EXCERPT =
════════════════════
Welcome to the WATGPU research cluster

Introduction

Welcome to WATGPU, a SCS owned GPU cluster aiming to facilitate access to computing resources for research purpose. This documentation serves as a comprehensive guide to understanding and utilizing WATGPU, a cluster managed through the Slurm workload manager.

Download pdf presentation here: 2024/07/25 version.

View the recording of the seminar from the 2024/07/25.

Getting access

Before making an account request, please load an ssh key at https://authman.uwaterloo.ca

Contact

If you require assistance while using WATGPU, you can contact the following:

Shared GPU Resources

WATGPU offers shared access to GPUs owned by the university and generous researchers. When these GPUs are idle, they contribute to a shared pool, providing users with enhanced computational capabilities.

Slurm: How it works

Slurm simplifies the user experience by allowing you to submit, monitor, and manage your computational jobs seamlessly. Through straightforward command-line interfaces, you can submit batch jobs, specify resource requirements, and monitor job progress. Slurm ensures fair resource allocation, allowing you to focus on your research without the complexity of manual resource management.

If you're new to shared GPU computing and Slurm, getting started with WATGPU is a breeze! Think of WATGPU as your personal computing powerhouse, shared with other users when their GPUs are idle. To begin, follow these simple steps:

  1. Login: Access watgpu.cs using your credentials.
  2. Submit a Job: Utilize the sbatch command to submit your script that you wish to run. Think of it like asking the server to perform specific computations for you using specific resources (like how many GPUs, how much memory ...).
  3. Monitor Progress: Check the status of your job with the squeue command and see how it's progressing. You can use squeue to view the job queue and monitor job details.
  4. Enjoy: Your job will be run by the server as soon as the requested resources are available.

For more in-depth information, visit this page.

Thank you for choosing WATGPU. We're here to simplify your computational tasks and enhance your research.

Happy Computing!

1

WatGPU cluster is a research resource. Access will only be granted to students actively involved in a SCS or cross appointed research group.
════════════════════
Can you return the part of the WATGPU page starting with "If you're new" and going on through "visit this page."? You won't need the material that comes after this.

SUPPLIED MATERIAL =
════════════════════
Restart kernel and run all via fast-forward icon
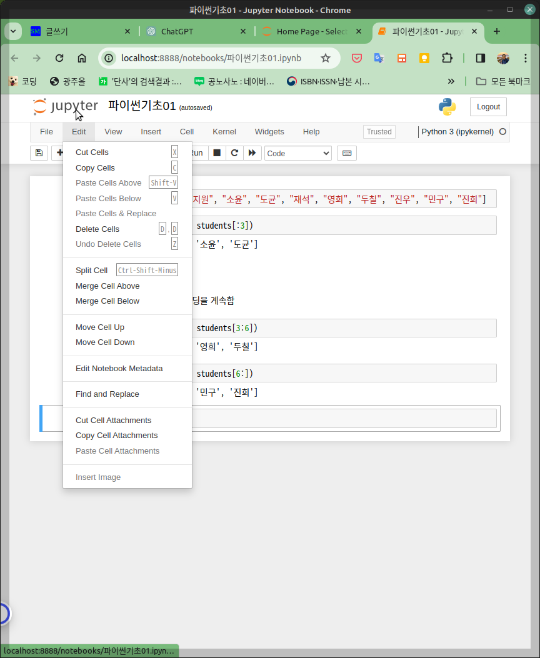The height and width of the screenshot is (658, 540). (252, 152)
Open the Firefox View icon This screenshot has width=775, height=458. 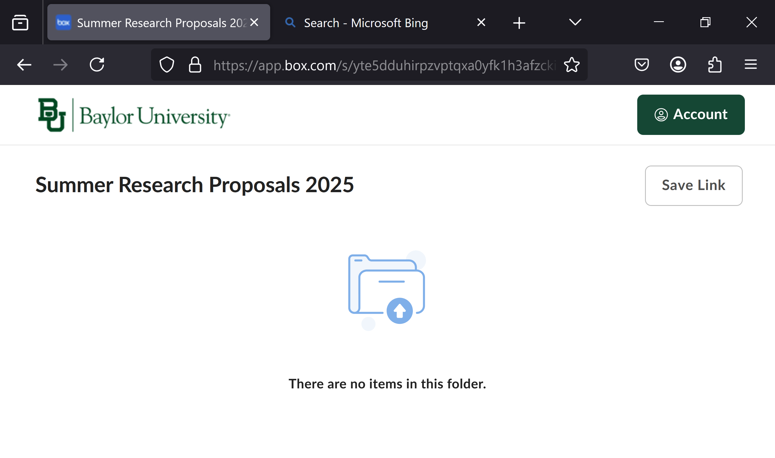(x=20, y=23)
════════════════════
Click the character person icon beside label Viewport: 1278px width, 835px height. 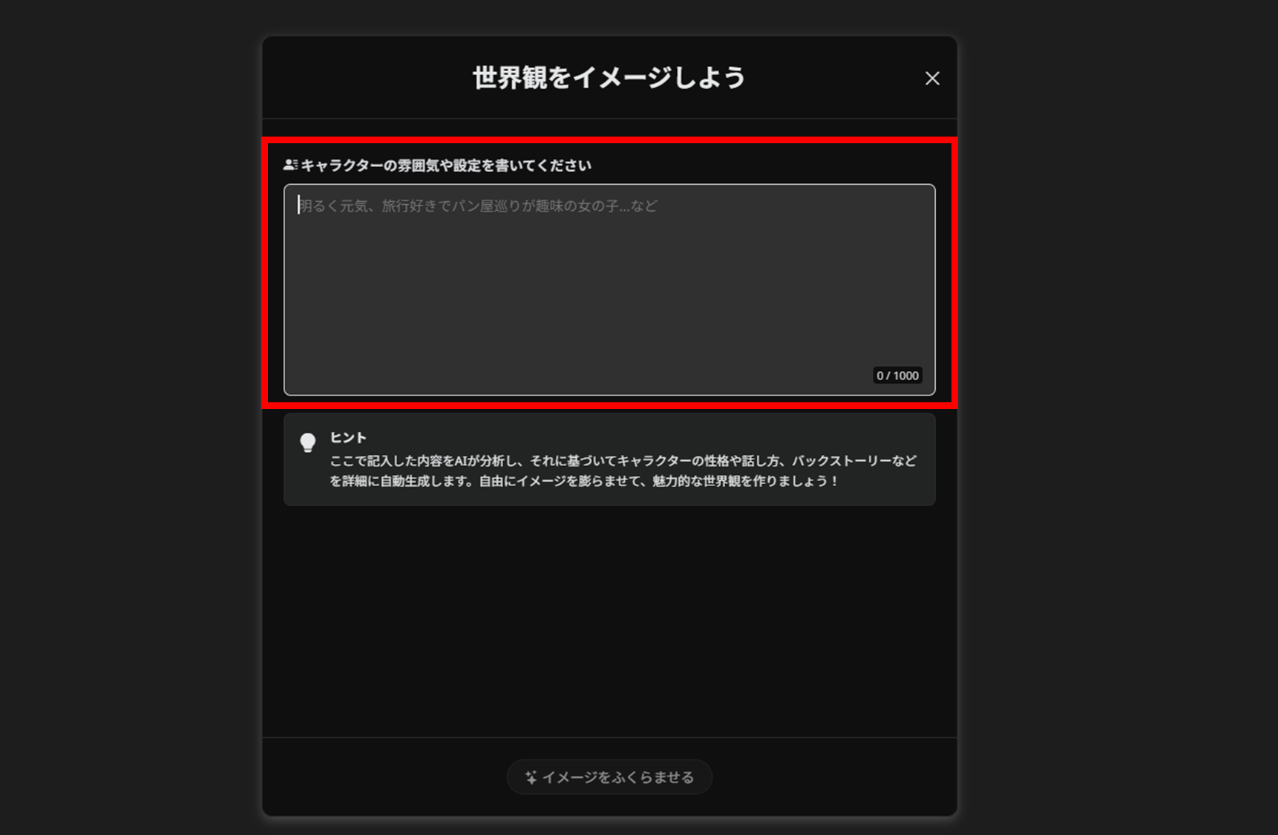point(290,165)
════════════════════
COMPLETED TASK =
If you're new to shared GPU computing and Slurm, getting started with WATGPU is a breeze! Think of WATGPU as your personal computing powerhouse, shared with other users when their GPUs are idle. To begin, follow these simple steps:

  1. Login: Access watgpu.cs using your credentials.
  2. Submit a Job: Utilize the sbatch command to submit your script that you wish to run. Think of it like asking the server to perform specific computations for you using specific resources (like how many GPUs, how much memory ...).
  3. Monitor Progress: Check the status of your job with the squeue command and see how it's progressing. You can use squeue to view the job queue and monitor job details.
  4. Enjoy: Your job will be run by the server as soon as the requested resources are available.

For more in-depth information, visit this page.